European Union: : Malta's Prime Minister Joseph Muscat addresses a news conference after talks with German Chancellor Angela Merkel at the chancellery
2017/01/14
The European Union plans new measures to deter migrants crossing the Mediterranean from Libya, officials said, as Malta urged the bloc to act on Thursday to chief off a surge in arrivals from a country where Russia is taking a new interest.
With options limited by the weakness of the U.N.-recognised government and by divisions part EU states, it is unclear just what the EU may acknowledge. But officials believe a consensus can be found within weeks in support of national steps taken by Italy.
Rome once entirely paid Libyan strongman Muammar Gaddafi to block migrants. Since he was overthrown with Western backing in 2011, it has struggled to cope with large numbers of new arrivals. Italy is presently working with U.N.-backed Prime Minister Fayez Seraj on a new agreement under which Rome will help guard Libya's southern desert borders against smugglers.
Malta's Prime Minister Joseph Muscat, who hosted the executive European Commission in Valletta on Wednesday and will host an EU summit discussing migration on Feb. 3, said new Russian contacts with a Libyan rebel commander and intelligence indicating a sharp increase in crossings once the weather improves made urgent EU action imperative.

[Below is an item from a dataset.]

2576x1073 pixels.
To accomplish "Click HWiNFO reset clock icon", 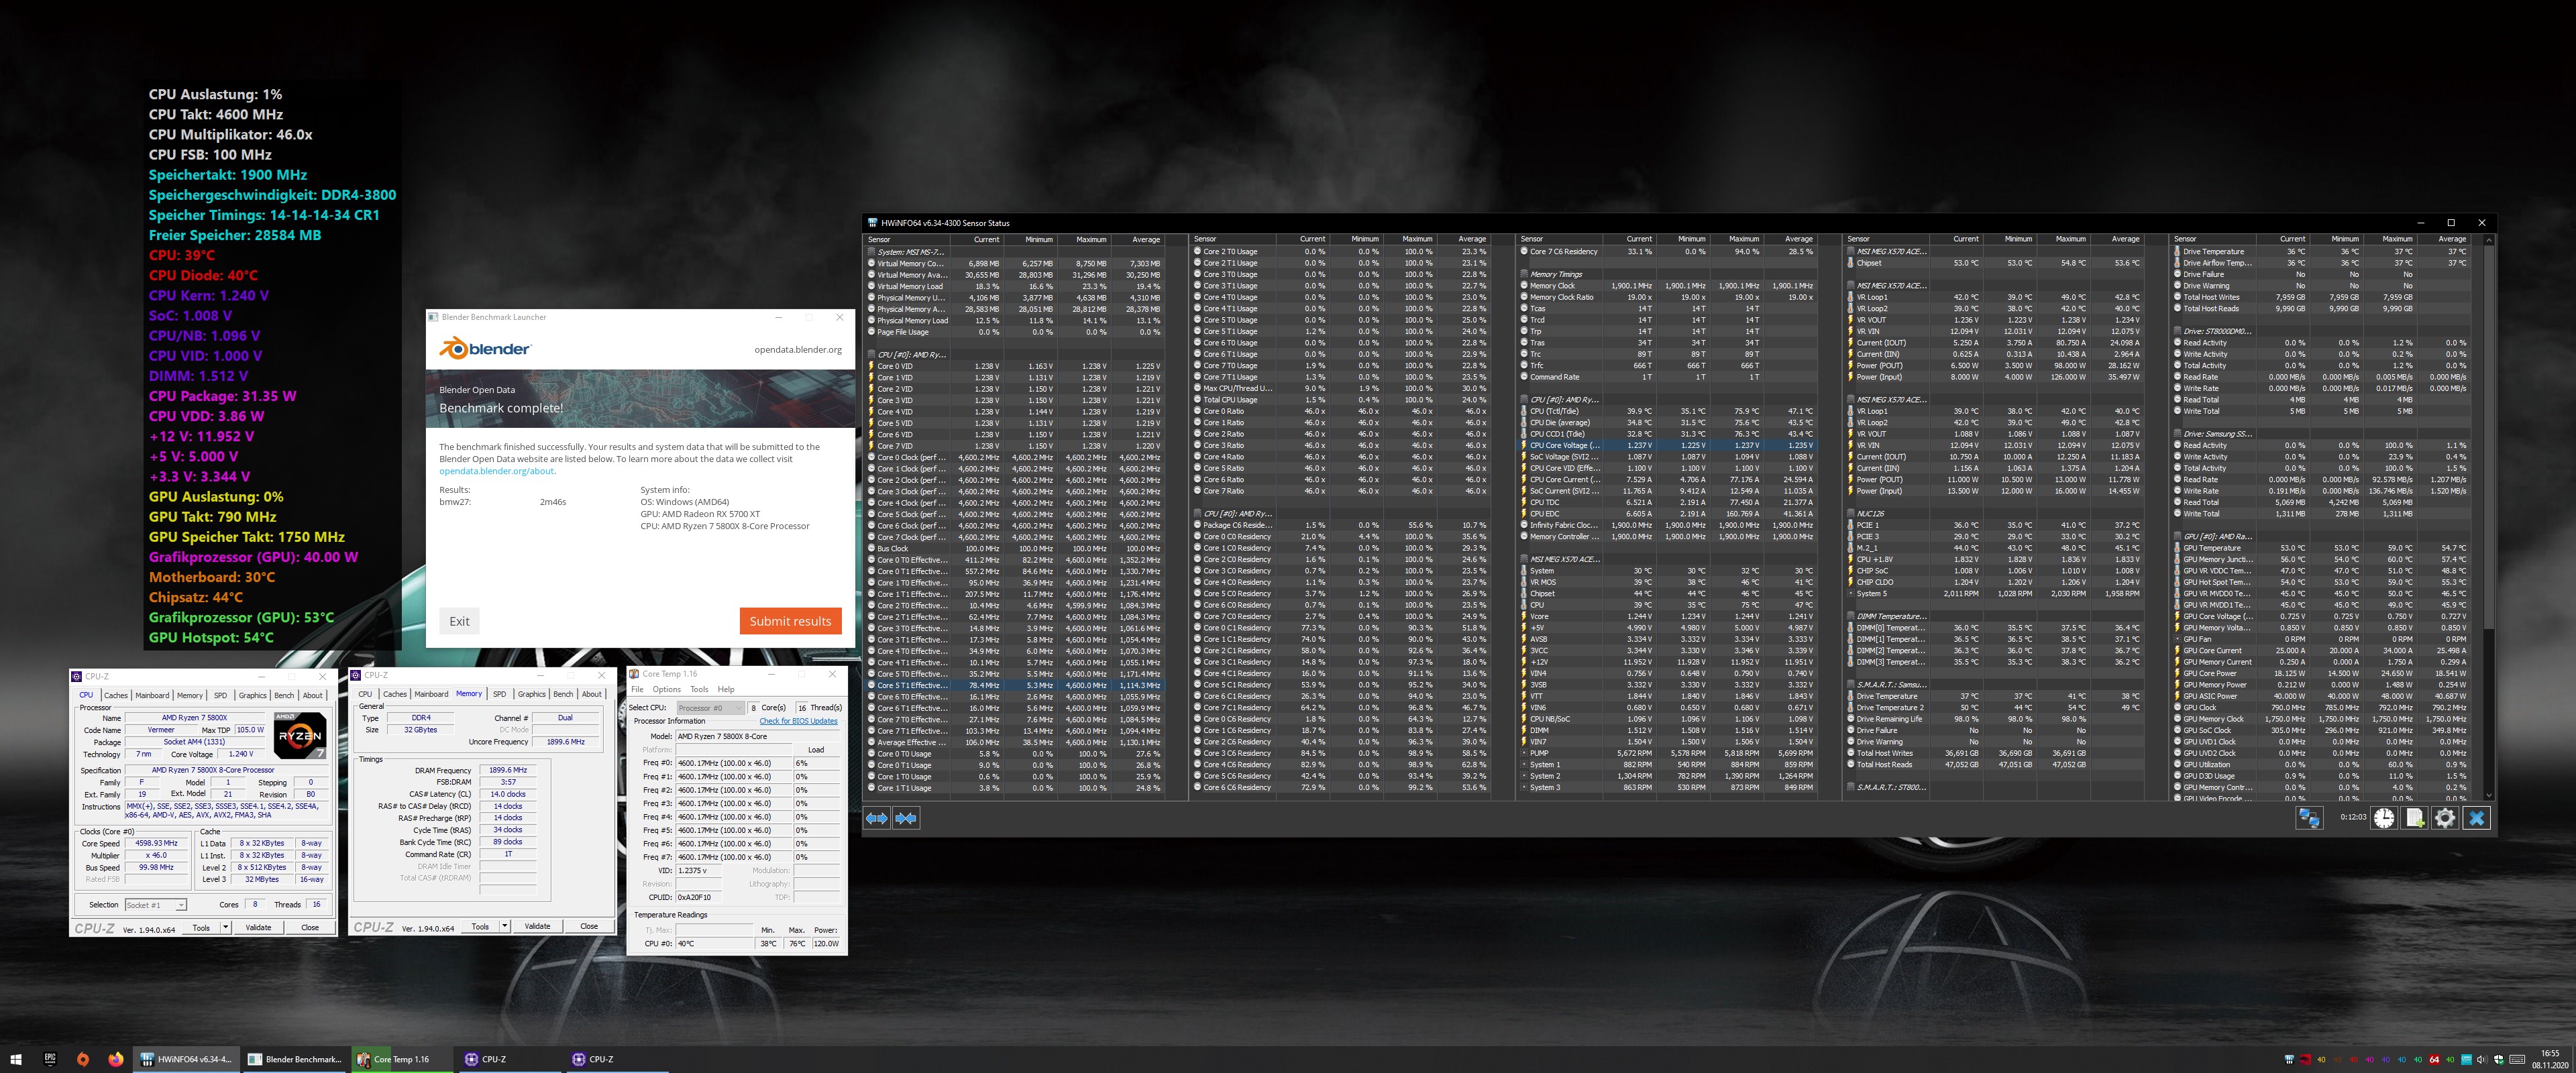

"Come next spring, we will have a crisis," he told a news conference, forecasting "unprecedented" numbers following the record 180,000 sea arrivals in Italy last year.
"The choice is trying to do something presently ... or conference urgently in April, May, saying there are tens of thousands of people crossing the Mediterranean, drowning ... and again trying to do a transaction again."
"I would beg that we try ... to do a transaction presently," added Muscat, whose government will chair EU councils until June.
The Commission visit to Malta included senior Libya experts, said officials who foresee new EU policy proposals within weeks.
TURKEY MODEL
Next all but halting migrant flows to Greece through a transaction last year with Turkey to hold back Syrian refugees, the EU wants to cut flows from Libya. It wants to step up deportations of failed asylum seekers and is using aid budgets to pressure African states to cooperate in taking back their citizens.
Some EU states are looking at better military involvement to disrupt migrant smuggling gangs which have thrived in the absence of effective authority in Libya.
The EU is training the Libyan coastguard in international waters but has not been able to acknowledge for a lot of months on whether to move into Libya's territorial waters.
But Muscat said he saw an emerging consensus on a new approach, inclunding from a hitherto sceptical Germany, adding Italy's transaction with Libya should be emulated by the EU.
Muscat said the EU should seek Libyan agreement to expand the bloc's mission - currently involved in search and rescue operations, trying to obstruct traffickers and uphold a U.N. arms embargo - into Libyan waters.
He said the EU should revive an agreement drafted with Gaddafi, which offered funding to Libya in exchange for additional checks on migration.
Asked whether he foresaw EU forces patrolling Libyan borders or the EU setting up camps in Libya to process asylum claims, Muscat did not go into detail on how an EU plan would work beyond saying that, as with the Turkey transaction, the key element was "scuttling the business model" of smuggling gangs.
Next talks on Thursday, Italian Interior Minister Marco Minniti and EU migration commissioner Dimitris Avramopoulos said in a joint statement that the EU backed engagement with Libya. They said: "The Commission is ready to further support Italy in this engagement politically, financially and operationally."